JEPA-family world models use a static predictor whose weights do not adapt when test-time dynamics diverge from training. We compare two mechanisms for incorporating accumulated experience into a JEPA predictor under distribution shift: operand-side injection, where a compressed experience representation is added as a residual to the predictor's hidden state (EI-JEPA), and operator-side modulation, where the same representation generates low-rank weight deltas via LoRA applied to the predictor's weights (EPM-JEPA). On a pre-registered comparison (Moving MNIST, gravity shift), EPM-JEPA (D_shift^{n=50} = 0.7848 +/- 0.0078, three seeds) differs from EI-JEPA (0.8238) by delta = 4.74% - Outcome C: a null result - by our stated criterion, a valid outcome. As a secondary, non-pre-registered observation, EPM-JEPA improves 1.90% over a no-memory baseline (0.8000), consistently across seeds, while EI-JEPA underperforms the baseline, indicating the benefit is specific to weight-level modulation. Our primary contribution is a mechanism analysis: the D_shift^{n=50} trajectory reflects three independent dynamical processes - buffer cycling, EMA target drift, and an intrinsic LoRA settling transient of +0.021 - rather than convergence to equilibrium. These findings motivate PEM-JEPA, a physics-grounded successor addressing this dynamical-peak limitation.

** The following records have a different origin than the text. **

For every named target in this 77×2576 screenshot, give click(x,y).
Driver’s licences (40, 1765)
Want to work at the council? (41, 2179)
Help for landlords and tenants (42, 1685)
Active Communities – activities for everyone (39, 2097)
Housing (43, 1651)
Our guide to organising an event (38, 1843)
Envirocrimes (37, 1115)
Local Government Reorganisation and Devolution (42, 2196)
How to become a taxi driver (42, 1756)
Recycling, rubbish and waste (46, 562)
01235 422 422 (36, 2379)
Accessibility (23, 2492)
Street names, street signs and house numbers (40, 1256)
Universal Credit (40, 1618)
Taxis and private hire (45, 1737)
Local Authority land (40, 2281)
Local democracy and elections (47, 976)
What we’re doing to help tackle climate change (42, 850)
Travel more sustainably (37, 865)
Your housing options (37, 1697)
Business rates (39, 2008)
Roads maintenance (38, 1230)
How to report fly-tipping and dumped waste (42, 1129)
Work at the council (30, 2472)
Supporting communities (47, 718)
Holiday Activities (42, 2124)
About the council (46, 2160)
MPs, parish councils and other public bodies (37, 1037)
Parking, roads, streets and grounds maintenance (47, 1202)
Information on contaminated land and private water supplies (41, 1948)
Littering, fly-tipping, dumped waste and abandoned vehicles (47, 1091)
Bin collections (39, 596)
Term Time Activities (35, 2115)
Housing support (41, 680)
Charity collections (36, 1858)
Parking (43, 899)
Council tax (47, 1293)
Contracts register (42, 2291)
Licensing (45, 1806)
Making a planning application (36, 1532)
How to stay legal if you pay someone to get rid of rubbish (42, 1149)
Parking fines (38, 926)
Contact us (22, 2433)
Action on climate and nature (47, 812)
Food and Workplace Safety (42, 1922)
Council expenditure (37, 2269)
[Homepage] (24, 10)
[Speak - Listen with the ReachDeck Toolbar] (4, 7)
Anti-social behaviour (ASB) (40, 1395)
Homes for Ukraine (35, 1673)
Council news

翻译:[translated abstract in Chinese]
JEPA系列世界模型采用静态预测器,其权重在测试动态偏离训练分布时无法自适应调整。本研究比较了两种在分布偏移下将累积经验融入JEPA预测器的机制:操作数侧注入(Operand-side Injection),即将压缩经验表示作为残差添加到预测器隐藏状态(EI-JEPA);以及算子侧调制(Operator-side Modulation),即通过LoRA作用于预测器权重生成低秩权重增量(EPM-JEPA)。在预先注册的比较实验(移动MNIST、重力偏移)中,EPM-JEPA(偏移度量D_shift^{n=50}=0.7848±0.0078,三组随机种子)与EI-JEPA(0.8238)的差异为delta=4.74%——根据我们的判定标准,该结果属于类型C:零结果。作为二次非预注册观察,EPM-JEPA在无记忆基线模型(0.8000)上实现了1.90%的改进(各随机种子表现一致),而EI-JEPA表现低于基线,这表明性能提升源自权重量级调制方法。我们的主要贡献在于机制分析:D_shift^{n=50}轨迹反映三个独立动力学过程——缓冲循环、EMA目标漂移及内在LoRA稳定瞬态(+0.021),而非收敛至平衡态。这些发现推动了物理启发的后继模型PEM-JEPA的提出,旨在解决这种动力学峰值局限性。